7 min readThe Closd Team

Best Dialer Software for Insurance Agents in 2026

Why the Dialer Matters More Than the Leads

You can buy the best leads in the industry, but if your dialer is slow, drops calls, or flags your numbers as spam, those leads are wasted. Insurance sales is a phone-first business, and the dialer is the single tool agents spend the most time using. Getting this choice right has a direct impact on revenue.

Here is what actually matters when choosing a dialer for insurance, and how six popular options compare.

Single-Line vs Multi-Line Dialing

Single-line dialers call one number at a time. Multi-line dialers call multiple numbers simultaneously and connect you to the first person who picks up. Multi-line sounds faster, and it is, but it comes with trade-offs. When multiple people answer at once, the extras get dropped or hear silence before a recording. This burns through leads faster and can generate complaints. Multi-line also triggers answering machine detection more aggressively, which sometimes drops live answers.

For insurance, where every lead has a real cost and you want to build trust from the first second of the call, single-line or low-ratio multi-line dialing usually performs better than aggressive multi-line.

Mojo

Mojo is widely used in real estate but also has a presence in insurance. It offers triple-line dialing and is known for high call volume. Mojo owns its own phone infrastructure, which gives it an edge on call quality and connection rates.

The interface is older and not as intuitive as newer tools. CRM integration is limited. Pricing is around $99 per month for single-line and $149 for triple-line. Mojo is best for agents who prioritize raw dial volume above everything else and do not need deep CRM functionality in the same tool.

PhoneBurner

PhoneBurner is a single-line power dialer that eliminates the pause between calls. When a call ends, the next one starts immediately. There is no answering machine detection delay because it is single-line, which means you connect with live answers cleanly. PhoneBurner also includes a built-in CRM, email tools, and call recording.

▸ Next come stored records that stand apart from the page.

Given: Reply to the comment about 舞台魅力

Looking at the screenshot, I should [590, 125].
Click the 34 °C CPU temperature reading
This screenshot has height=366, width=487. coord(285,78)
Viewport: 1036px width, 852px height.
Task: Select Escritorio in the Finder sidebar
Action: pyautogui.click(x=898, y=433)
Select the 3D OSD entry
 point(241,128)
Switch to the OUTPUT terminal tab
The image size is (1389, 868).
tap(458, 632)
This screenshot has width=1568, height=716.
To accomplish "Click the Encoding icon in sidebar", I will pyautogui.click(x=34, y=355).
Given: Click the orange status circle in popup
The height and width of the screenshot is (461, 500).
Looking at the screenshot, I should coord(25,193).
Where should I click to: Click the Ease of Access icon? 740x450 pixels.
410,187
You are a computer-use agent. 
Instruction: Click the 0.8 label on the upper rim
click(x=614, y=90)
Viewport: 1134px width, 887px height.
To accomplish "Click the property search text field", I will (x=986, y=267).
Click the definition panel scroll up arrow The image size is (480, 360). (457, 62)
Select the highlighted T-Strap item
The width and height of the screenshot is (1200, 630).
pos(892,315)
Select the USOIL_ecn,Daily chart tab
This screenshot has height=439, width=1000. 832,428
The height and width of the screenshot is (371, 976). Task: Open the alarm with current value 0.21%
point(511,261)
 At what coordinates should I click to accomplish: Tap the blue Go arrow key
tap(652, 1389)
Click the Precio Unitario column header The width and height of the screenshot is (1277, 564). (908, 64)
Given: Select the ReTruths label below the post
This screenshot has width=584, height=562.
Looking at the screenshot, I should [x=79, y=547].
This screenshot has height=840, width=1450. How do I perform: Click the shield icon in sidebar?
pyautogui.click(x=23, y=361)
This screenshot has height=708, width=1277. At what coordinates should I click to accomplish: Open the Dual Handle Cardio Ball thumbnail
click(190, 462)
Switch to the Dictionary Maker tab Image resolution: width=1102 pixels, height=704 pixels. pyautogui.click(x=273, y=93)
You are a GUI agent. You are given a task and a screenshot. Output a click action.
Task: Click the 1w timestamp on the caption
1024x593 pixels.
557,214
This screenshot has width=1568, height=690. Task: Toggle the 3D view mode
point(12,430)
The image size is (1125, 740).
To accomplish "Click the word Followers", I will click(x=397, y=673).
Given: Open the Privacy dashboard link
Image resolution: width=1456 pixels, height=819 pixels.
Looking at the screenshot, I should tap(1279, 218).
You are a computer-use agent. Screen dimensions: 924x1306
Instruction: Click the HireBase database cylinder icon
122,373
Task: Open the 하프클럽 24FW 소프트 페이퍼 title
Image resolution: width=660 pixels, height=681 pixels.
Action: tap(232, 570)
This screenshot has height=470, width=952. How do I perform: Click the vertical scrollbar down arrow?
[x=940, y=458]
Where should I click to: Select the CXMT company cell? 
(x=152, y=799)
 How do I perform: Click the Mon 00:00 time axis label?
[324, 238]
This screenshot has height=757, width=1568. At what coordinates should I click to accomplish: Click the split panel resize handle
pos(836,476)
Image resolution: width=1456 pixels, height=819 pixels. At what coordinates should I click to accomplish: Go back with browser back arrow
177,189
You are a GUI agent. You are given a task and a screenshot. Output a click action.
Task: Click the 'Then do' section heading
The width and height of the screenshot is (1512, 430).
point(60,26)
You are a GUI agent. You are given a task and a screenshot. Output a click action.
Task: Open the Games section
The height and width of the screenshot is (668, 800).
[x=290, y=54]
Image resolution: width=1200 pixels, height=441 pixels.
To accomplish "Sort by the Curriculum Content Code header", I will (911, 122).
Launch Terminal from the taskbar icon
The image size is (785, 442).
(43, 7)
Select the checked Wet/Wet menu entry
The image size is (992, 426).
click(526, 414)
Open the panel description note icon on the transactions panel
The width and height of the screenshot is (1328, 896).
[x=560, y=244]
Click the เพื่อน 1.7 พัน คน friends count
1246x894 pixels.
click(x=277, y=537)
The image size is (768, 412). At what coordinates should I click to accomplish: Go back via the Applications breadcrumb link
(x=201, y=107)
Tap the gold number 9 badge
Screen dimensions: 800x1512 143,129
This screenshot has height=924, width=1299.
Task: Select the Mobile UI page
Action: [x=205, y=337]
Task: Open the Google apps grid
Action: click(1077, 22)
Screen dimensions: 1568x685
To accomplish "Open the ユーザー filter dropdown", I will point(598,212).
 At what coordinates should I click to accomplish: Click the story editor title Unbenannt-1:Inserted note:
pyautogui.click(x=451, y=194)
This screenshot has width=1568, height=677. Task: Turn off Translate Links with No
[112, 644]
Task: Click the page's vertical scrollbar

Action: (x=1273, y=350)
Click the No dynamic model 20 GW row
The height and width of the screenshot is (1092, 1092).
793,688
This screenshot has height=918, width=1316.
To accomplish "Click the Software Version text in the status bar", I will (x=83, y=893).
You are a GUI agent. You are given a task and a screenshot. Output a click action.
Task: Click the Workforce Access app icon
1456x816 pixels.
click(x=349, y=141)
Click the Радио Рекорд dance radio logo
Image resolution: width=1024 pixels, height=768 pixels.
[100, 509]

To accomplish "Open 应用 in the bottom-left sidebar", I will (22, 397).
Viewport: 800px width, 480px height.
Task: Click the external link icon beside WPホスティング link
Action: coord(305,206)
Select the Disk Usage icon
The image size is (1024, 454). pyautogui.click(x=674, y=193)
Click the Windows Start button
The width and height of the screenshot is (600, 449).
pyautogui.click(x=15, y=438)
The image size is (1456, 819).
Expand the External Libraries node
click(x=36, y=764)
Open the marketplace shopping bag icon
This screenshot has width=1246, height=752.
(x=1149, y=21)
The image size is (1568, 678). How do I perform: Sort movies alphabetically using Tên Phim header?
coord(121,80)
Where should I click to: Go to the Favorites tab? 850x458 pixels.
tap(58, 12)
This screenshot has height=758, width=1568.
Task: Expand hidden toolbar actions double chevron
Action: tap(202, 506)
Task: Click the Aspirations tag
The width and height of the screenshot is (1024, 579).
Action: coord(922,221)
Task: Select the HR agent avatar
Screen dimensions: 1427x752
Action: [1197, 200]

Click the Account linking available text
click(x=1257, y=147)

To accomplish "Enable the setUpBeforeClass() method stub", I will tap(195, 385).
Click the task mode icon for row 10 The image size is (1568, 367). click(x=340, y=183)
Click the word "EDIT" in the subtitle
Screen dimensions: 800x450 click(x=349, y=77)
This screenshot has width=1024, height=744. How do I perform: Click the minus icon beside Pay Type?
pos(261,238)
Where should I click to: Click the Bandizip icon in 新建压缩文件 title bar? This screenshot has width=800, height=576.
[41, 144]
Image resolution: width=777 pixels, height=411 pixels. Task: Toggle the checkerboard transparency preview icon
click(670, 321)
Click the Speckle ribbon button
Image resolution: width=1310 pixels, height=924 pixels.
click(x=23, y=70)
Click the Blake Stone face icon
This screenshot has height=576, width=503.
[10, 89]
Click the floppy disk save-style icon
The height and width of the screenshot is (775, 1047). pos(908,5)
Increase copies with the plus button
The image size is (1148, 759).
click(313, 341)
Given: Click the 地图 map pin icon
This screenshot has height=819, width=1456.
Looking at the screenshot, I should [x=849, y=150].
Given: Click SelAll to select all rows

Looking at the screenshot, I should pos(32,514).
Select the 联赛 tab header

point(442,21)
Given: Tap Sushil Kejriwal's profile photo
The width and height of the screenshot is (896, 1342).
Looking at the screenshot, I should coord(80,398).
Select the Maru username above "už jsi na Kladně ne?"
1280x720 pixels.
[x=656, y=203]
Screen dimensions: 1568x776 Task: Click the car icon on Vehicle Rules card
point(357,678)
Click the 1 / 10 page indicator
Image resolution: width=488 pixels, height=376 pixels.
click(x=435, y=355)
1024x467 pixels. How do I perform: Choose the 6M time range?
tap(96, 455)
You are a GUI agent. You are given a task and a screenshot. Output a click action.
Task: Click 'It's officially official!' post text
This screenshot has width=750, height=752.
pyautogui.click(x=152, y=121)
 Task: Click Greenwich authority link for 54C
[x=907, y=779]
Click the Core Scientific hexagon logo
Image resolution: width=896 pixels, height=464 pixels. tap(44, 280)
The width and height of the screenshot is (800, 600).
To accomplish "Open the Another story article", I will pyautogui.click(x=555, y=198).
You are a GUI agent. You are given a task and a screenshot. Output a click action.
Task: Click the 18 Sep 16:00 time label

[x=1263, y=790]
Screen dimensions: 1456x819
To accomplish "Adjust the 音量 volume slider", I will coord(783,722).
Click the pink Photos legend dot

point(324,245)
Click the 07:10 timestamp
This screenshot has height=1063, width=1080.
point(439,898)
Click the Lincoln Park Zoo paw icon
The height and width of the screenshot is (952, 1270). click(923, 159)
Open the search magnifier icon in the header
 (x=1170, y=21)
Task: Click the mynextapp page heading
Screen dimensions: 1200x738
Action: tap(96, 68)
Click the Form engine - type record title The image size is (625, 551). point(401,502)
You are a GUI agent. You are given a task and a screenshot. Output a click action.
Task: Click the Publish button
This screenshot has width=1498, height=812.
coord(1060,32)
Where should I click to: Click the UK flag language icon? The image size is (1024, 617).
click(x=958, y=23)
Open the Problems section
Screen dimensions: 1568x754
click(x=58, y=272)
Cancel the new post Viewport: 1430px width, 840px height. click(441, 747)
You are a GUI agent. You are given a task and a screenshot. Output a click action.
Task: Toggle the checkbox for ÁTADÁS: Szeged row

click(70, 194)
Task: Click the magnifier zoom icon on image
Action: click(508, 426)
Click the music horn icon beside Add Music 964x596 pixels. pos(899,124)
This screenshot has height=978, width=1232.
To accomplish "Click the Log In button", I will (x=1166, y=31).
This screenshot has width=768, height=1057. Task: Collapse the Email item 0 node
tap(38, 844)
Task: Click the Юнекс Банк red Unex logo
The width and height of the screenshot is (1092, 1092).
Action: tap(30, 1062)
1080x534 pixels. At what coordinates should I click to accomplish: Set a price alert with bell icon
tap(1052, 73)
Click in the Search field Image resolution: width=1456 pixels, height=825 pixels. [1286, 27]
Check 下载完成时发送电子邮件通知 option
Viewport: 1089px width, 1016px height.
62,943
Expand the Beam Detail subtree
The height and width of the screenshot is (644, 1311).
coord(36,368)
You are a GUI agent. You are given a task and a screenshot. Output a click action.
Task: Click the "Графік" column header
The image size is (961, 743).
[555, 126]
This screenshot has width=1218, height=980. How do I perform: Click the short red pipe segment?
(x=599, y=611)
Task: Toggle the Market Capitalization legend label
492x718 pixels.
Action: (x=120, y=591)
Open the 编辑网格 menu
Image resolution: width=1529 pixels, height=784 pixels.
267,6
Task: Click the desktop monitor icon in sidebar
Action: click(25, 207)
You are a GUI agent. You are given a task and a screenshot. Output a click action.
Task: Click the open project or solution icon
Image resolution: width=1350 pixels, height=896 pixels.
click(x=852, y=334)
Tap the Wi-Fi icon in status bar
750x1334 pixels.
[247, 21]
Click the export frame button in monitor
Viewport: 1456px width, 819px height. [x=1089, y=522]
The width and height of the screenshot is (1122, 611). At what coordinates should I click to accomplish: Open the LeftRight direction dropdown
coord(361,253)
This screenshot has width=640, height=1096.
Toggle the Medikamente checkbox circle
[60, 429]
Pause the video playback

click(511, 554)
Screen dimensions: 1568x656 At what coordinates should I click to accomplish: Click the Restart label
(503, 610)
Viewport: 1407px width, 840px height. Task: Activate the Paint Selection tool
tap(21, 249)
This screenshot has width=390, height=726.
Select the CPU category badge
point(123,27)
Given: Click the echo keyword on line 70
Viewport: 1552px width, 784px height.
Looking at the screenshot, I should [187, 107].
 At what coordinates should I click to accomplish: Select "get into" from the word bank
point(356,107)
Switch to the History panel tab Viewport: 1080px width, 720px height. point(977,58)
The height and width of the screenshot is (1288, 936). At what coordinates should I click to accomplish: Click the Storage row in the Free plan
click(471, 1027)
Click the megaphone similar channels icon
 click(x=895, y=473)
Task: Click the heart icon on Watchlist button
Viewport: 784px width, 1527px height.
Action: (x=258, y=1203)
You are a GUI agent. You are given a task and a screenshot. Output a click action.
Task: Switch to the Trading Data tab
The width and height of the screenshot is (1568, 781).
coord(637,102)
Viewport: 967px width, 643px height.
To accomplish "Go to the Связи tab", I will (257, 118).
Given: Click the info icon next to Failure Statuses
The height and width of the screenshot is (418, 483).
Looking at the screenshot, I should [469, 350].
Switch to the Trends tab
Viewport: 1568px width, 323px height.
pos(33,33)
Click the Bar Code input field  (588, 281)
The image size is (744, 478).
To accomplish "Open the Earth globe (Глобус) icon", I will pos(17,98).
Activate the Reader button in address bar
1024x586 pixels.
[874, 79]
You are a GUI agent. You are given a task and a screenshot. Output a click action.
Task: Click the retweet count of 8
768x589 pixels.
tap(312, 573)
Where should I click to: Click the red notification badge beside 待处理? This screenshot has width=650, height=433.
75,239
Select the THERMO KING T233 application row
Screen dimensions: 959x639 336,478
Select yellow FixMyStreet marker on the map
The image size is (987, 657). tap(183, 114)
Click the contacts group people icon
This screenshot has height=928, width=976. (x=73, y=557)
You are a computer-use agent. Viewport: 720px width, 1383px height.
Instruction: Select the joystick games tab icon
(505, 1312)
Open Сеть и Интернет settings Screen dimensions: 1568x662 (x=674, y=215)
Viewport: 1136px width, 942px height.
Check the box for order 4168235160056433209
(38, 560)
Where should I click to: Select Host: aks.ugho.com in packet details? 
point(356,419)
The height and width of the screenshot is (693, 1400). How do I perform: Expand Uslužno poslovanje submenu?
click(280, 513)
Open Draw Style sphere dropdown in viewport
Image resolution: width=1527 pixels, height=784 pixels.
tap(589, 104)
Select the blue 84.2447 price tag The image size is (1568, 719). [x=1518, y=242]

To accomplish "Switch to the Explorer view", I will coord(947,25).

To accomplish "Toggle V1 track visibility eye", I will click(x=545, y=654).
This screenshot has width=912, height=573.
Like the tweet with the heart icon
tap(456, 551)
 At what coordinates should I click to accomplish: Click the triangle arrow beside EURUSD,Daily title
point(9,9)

The downside is speed. Single-line dialing means fewer total dials per hour compared to multi-line options. Pricing is approximately $140 to $170 per month per seat depending on the plan. PhoneBurner is best for agents who value call quality and a clean workflow over maximum dial volume.

Kixie

Kixie integrates tightly with HubSpot, Pipedrive, and other popular CRMs. It offers a multi-line power dialer, local presence dialing, automatic voicemail drop, and call recording. The CRM integrations are the real selling point. If your agency already runs on HubSpot, Kixie slots in cleanly.

The pricing is higher than some competitors, starting around $95 per month per user for the basic plan and going up to $135 or more for the full power dialer features. Call quality reports are mixed, with some users reporting latency issues. Best for agencies already committed to a CRM like HubSpot that want tight native integration.

Readymode (formerly Xencall)

Readymode is a predictive dialer built for high-volume call centers. It offers multi-line dialing with sophisticated answering machine detection, real-time reporting, and built-in CRM functionality. It is used by several large insurance agencies and IMOs.

Readymode is powerful but complex. Setup takes time, and the platform has a steep learning curve. Pricing is not publicly listed and is typically quoted per seat, often running $150 or more per month per agent. Best for agencies with 10 or more agents who want call center-grade features and are willing to invest in setup and training.

Convoso

Convoso is another heavy-hitting predictive dialer aimed at larger teams. Its strength is compliance tooling, including DNC list scrubbing, TCPA consent tracking, and real-time compliance dashboards. Convoso also offers sophisticated call routing and lead prioritization.

The platform is expensive and designed for scale. Pricing starts at several hundred dollars per month per seat. The onboarding process is involved. Convoso is best for large agencies or call centers with dedicated compliance requirements and the budget to match.

Closd

Closd includes a built-in power dialer as part of its all-in-one insurance platform. The dialer connects directly to the CRM, lead pipeline, and commission tracking, so agents dial from the same system where they manage their entire workflow. There is no data syncing between a separate dialer and a separate CRM.

The dialer supports features like local presence, voicemail drop, call recording, and disposition tracking. Because it is built into the platform, call outcomes flow directly into lead records and reporting. Closd is best for insurance agencies that want their dialer and CRM in one place. Try it at getclosdai.com.

TCPA Compliance Is Non-Negotiable

Whichever dialer you choose, make sure it supports TCPA compliance. This means DNC list management, consent tracking, and time-zone-aware calling restrictions. Violations carry penalties of $500 to $1,500 per call, and class action lawsuits against insurance agencies are not hypothetical. Every dialer on this list offers some level of compliance tooling, but the depth varies. Ask specifically about consent management and DNC scrubbing before you commit.